Auch ein besseres Verständnis über die Wahrnehmung von Tieren sei vonnöten - wie sie Schmerz, Freude, Aggression und Ähnliches empfinden und prosoziales Verhalten verstärkt wird. Dies wäre ethisch wichtig, um das Wohlbefinden vor allem der domestizierten Tiere zu steigern, und könne zu nachhaltigeren Entscheidungen führen, die auch für die Menschen von Nutzen sind. "Hier herrscht ein Informationsdefizit", so die Forscherin. Zu diesem Thema wird der Tierschutzwissenschafter Jean-Loup Rault von der Veterinärmedizinischen Universität Wien sprechen.

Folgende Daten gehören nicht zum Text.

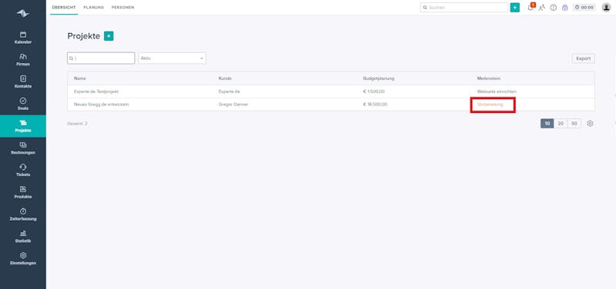The width and height of the screenshot is (616, 289).
Task: Focus the project list search field
Action: click(101, 58)
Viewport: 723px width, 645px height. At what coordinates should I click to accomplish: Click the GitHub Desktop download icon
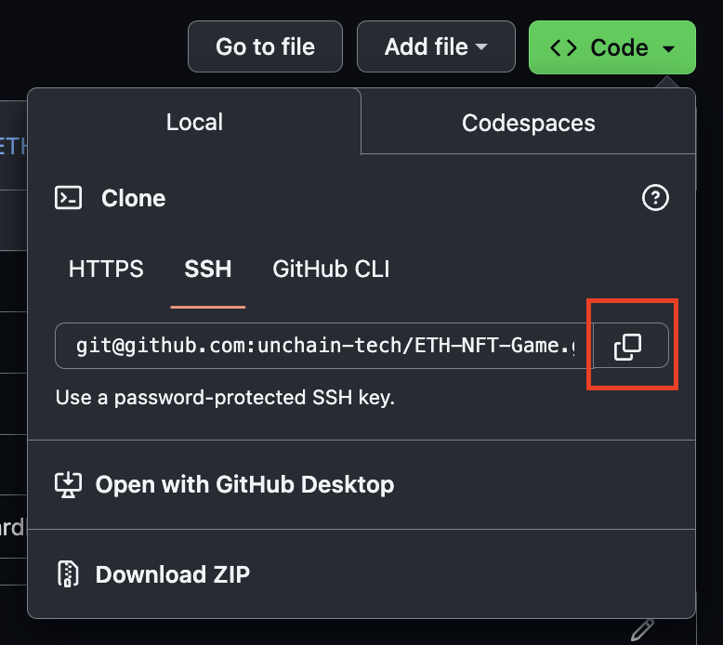[68, 484]
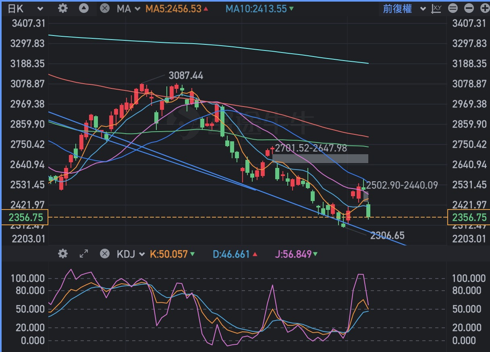
Task: Click the 2356.75 current price tag on left axis
Action: pos(25,217)
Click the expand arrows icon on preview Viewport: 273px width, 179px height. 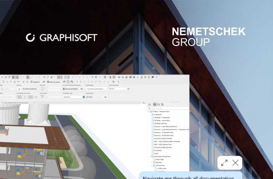224,163
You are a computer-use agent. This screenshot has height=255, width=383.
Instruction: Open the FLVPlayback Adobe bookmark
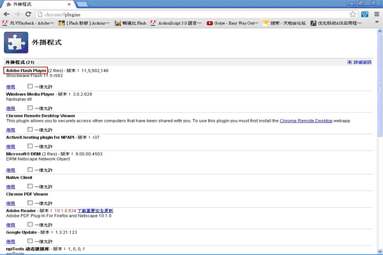[29, 23]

Die Beteiligung von vielen Nicht-Forschern für die Erhebung von Informationen sei zudem bedeutend für zukunftsfähiges Handeln. "Zum einen, weil man ein erhöhtes Problembewusstsein bekommt, wenn man an solchen 'CitizenScience-Initiativen' beteiligt ist, zum anderen liefern sie eine Unmenge an Daten und Informationen", erklärte Kleindorfer. Um diese über lange Zeit und weiten Raum zu sammeln und schließlich auszuwerten, bräuchte man "ungemeine Expertise". Wie eine solche bürgerwissenschaftliche Zusammenarbeit aussehen kann, wird die Nachhaltigkeitsforscherin Dilek Fraisl vom Internationalen Institut für Angewandte Systemanalyse (IIASA) in Laxenburg bei Wien am Biologicum umreißen.